Tim Draper has flatly denied involvement in a significant Bitcoin transfer flagged by blockchain analysts, even as questions persist about wallet attribution in the crypto space. According to reporting by Cointelegraph, the billionaire venture capitalist told the outlet on Friday that he has “Haven’t touched my BTC,” while reiterating his long-standing forecast that Bitcoin will reach $250,000 within a year.

The denial came hours after Lookonchain, a blockchain analytics platform, reported that a wallet possibly linked to Draper had moved 1,000 Bitcoin — worth approximately $62 million at the time — to Coinbase Prime.
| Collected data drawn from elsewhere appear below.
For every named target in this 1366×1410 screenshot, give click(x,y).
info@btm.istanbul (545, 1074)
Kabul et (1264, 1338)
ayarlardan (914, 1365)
The analytics firm cited data from Arkham, which uses AI-powered entity prediction to assign ownership labels to wallet addresses, though Arkham explicitly marked the wallet as “Tim Draper?” with a question mark, signalling lower confidence in the attribution.

The Attribution Problem

Blockchain analytics has become increasingly sophisticated, yet the Draper case illustrates a fundamental challenge: identifying wallet owners with certainty remains elusive. Arkham’s prediction feature is designed to provide investigative leads rather than definitive proof. The wallet in question shows a pattern of interactions with Coinbase Prime dating back months, including a 1,000 BTC withdrawal from the exchange on July 9, 2025, when Bitcoin was trading near $115,880.

Without direct confirmation from the wallet holder or Coinbase itself — which typically does not comment on individual customer transactions — attribution remains speculative. This ambiguity underscores why blockchain analytics companies often hedge their conclusions with qualitative language.

A Forecast Cycle Familiar to Bitcoin Markets

Draper’s restatement of his $250,000 target marks yet another iteration of a forecast he has repeated since 2018, when he initially predicted Bitcoin would reach that price by late 2022 or early 2023. The timeline has slipped multiple times, yet Draper has not materially adjusted his conviction.

Bitcoin’s actual performance tells a different story. The cryptocurrency reached an all-time high of $126,080 in October 2025, according to CoinGecko data, but has since retreated to around $62,530 at the time of Cointelegraph’s reporting. That price would require Bitcoin to more than quadruple within twelve months — a scenario traders currently view as unlikely.

Polymarket’s prediction market for Bitcoin’s 2026 price suggests the crowd expects a much more modest outcome, with trading clustered around $65,000 to $70,000. Other major figures in finance have staked out different positions: BlackRock CEO Larry Fink has suggested Bitcoin could reach $700,000 if institutional adoption accelerates, while Blockstream CEO Adam Back has floated a $500,000 to $1 million range. Bitcoin critic Peter Schiff, by contrast, maintains that the asset has no intrinsic value and could eventually fall to zero.

Draper’s $250,000 call sits squarely in the upper range of institutional optimism, though his track record on timing has eroded his credibility among some market participants. His ownership of nearly 30,000 BTC — acquired for approximately $18.7 million during the 2014 US Marshals auction of seized Silk Road holdings — remains one of the largest known holdings by a single individual. Those holdings are now worth roughly $1.9 billion at current prices, a return that has vindicated his early conviction if not his price timing.